冷たさが、イランクスにこれが現実だと教えてくれる。
「うそ、ですよね? 解散なんて、嘘、ですよね……?」
「いいや。本部長には、ギルマスの任命権限が与えられている。逆に、不適だと思われたギルマスを解雇する権限もな」
イランクスはブルブルと体を震わせる。
極寒の地にいるかのような寒さが、彼を襲う。
「いやだ……」
「なに?」
「いやだ……いやだぁあああああああああ!」
イランクスは子供のように、惨めに涙を流す。
「わしはまだやれる! まだやれるんだぁ! 本部長ぅううう!」
ソファから立ち上がって、本部長の足にすがりつく。
「お願いします! 解雇は取り消してください! そのバッジを返してくださいよぉおお!」
しかしギルマスの証を、本部長は握ったままだ。
「駄目だ。お前はもう手遅れだ。ギルマスを任せられない」
「嫌だ嫌だぁ! まだやれますぅうううう! がんばれるんですぅう! だから! だから返して! 返してくれよぉおおおおおおお!」
「もういい加減にしろ!」
本部長はイランクスを振り払い、立ち上がる。
「話は以上だ。後の処遇は追って連絡する」
「いやだぁあああああああああああ!」
イランクスは立ち上がって、出て行く本部長の足に縋ろうとする。
だがけつまづいて転ぶ。
「もう休め。

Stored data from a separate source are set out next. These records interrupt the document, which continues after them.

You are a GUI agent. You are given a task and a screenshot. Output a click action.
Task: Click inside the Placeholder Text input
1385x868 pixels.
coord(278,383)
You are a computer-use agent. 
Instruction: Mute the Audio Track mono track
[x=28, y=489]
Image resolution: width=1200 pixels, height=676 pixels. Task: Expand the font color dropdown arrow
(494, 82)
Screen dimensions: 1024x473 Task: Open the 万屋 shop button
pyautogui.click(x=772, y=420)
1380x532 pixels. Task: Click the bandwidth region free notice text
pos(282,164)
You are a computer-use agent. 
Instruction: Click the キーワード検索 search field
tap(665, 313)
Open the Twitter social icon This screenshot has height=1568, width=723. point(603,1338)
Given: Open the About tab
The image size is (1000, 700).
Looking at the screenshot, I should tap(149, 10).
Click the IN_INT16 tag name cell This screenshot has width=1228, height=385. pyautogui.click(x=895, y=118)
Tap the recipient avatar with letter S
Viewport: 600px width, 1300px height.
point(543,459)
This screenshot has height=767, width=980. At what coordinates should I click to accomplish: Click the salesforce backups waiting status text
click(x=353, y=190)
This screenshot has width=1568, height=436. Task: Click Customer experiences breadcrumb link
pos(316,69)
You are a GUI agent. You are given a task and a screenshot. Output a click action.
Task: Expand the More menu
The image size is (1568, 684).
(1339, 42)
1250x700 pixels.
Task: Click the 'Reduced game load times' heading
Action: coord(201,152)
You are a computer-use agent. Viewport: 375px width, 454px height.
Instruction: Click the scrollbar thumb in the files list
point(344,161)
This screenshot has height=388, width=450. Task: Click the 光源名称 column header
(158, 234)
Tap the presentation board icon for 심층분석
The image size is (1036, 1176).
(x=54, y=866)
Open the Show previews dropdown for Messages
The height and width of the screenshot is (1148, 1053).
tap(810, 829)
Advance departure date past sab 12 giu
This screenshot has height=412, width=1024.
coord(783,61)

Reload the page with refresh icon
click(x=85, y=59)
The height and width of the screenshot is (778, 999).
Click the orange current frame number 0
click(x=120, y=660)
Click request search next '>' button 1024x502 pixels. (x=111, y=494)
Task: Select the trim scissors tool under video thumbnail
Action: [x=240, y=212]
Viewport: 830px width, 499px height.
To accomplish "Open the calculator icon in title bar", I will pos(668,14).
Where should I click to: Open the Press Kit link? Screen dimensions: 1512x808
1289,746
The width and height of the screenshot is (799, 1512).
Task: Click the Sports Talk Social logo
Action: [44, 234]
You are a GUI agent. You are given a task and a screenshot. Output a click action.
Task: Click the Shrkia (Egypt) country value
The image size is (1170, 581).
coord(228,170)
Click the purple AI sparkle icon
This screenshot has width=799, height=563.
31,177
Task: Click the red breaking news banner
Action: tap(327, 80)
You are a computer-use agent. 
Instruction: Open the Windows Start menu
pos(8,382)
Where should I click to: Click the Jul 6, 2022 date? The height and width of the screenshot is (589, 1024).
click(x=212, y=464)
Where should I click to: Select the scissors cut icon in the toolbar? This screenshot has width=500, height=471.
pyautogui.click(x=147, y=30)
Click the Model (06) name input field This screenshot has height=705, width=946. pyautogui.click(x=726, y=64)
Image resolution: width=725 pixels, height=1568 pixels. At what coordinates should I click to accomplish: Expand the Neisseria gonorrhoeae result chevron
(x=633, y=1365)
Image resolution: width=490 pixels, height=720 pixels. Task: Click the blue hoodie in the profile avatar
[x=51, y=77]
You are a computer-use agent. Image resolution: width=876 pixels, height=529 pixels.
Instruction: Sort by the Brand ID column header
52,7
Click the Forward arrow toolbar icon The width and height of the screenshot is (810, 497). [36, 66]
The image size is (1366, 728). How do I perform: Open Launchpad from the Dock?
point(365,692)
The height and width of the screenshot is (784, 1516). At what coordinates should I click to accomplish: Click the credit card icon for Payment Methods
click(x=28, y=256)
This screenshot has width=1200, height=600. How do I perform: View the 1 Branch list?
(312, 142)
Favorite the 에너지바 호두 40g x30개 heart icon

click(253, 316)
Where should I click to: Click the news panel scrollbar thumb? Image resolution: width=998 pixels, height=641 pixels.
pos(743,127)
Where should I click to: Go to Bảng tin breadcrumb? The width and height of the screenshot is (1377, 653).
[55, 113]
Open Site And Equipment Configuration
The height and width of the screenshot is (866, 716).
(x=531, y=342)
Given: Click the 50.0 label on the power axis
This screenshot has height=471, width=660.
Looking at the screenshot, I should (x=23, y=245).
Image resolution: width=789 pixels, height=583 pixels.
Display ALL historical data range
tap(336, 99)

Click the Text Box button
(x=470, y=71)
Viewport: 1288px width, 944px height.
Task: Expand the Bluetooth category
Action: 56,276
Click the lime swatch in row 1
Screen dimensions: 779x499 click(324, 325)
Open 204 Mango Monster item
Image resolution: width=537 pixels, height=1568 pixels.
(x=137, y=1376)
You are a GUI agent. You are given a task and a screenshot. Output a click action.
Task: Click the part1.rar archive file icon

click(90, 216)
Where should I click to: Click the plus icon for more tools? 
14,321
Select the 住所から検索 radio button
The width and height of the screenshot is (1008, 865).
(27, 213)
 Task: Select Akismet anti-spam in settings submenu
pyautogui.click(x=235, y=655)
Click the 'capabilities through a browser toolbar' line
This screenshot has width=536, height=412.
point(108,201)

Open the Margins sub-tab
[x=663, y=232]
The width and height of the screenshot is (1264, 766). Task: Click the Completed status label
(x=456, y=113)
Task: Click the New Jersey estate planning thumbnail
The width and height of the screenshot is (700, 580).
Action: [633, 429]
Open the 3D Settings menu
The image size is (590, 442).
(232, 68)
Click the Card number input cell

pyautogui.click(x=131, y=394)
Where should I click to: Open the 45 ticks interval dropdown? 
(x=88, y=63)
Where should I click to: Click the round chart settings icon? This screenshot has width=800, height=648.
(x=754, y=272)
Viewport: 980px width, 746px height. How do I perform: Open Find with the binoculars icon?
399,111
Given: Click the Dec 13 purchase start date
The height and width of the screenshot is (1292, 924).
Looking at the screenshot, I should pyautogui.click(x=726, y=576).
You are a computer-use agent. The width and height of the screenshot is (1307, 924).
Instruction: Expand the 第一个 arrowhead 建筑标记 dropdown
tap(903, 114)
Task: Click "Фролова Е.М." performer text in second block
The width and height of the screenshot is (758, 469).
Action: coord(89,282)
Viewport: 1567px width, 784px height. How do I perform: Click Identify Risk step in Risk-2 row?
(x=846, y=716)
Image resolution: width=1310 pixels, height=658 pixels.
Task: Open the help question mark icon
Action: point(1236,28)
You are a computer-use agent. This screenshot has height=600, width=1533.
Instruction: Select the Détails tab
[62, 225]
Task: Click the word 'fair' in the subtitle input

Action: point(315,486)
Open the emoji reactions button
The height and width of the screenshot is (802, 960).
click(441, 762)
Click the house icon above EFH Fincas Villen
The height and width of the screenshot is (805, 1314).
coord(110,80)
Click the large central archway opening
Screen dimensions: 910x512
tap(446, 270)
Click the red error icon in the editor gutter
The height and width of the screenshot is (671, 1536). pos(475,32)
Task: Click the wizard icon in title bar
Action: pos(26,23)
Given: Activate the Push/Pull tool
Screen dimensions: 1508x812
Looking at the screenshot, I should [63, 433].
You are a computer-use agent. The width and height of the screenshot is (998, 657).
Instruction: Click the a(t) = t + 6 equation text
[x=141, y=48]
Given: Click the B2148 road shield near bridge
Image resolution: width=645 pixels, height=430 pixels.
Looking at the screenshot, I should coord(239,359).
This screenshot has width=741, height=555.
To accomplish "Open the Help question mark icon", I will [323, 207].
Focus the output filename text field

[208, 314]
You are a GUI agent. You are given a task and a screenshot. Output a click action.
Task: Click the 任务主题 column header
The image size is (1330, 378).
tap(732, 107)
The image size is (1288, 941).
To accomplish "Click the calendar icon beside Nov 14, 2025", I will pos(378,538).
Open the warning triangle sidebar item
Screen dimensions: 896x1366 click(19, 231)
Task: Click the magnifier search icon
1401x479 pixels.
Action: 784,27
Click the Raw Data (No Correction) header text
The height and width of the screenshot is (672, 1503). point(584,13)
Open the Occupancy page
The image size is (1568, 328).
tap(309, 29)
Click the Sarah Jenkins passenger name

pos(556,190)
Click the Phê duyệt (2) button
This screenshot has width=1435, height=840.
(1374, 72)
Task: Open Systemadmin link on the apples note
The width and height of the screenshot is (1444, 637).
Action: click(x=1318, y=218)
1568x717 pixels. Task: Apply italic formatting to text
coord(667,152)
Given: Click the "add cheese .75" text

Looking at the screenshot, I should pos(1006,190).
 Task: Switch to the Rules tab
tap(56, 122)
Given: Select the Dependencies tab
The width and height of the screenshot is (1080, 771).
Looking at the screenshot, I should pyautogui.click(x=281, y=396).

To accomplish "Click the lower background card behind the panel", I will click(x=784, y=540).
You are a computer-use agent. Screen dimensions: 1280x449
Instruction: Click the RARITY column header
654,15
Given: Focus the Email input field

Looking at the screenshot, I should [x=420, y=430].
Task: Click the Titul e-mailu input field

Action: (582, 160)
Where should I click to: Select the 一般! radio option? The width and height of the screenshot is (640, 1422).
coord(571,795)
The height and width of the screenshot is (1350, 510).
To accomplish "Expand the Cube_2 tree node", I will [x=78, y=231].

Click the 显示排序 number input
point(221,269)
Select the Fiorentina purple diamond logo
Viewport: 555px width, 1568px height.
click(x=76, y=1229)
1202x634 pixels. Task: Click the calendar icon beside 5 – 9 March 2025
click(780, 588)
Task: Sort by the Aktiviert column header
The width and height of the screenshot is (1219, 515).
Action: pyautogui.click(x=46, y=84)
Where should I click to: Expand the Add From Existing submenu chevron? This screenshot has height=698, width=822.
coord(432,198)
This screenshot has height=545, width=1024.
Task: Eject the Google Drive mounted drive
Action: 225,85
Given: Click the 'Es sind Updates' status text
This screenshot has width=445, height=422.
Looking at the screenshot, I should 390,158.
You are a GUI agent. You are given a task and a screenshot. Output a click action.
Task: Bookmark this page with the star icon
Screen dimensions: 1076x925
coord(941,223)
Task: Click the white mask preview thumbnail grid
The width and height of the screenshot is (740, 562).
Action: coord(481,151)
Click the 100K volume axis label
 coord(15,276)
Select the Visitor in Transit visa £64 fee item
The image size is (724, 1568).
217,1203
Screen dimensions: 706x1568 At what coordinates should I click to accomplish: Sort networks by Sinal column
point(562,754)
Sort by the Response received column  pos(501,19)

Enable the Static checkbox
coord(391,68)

今のお前はギルマスにふさわしくない。少し、冷静になって、これからの身の振り方を考えるんだ」
「うぎゃぁあああ! いやぁあああ! あぁああ!」
本部長は、実に憐れなものを見るような目で、イランクスを見下ろす。
「……昔は、良いやつだったよ、おまえ。あの頃のイランクスは、もう死んだんだな」
それだけ言って、こちらを一瞥もせず、本部長は出て行く。
「どうしてこうなったんだぁああああ! わしは、どこで間違えたんだぁああああ!」
悲痛なるイランクスの叫びだけが、その場にこだまする。
……彼の転落は、まだ止まらない。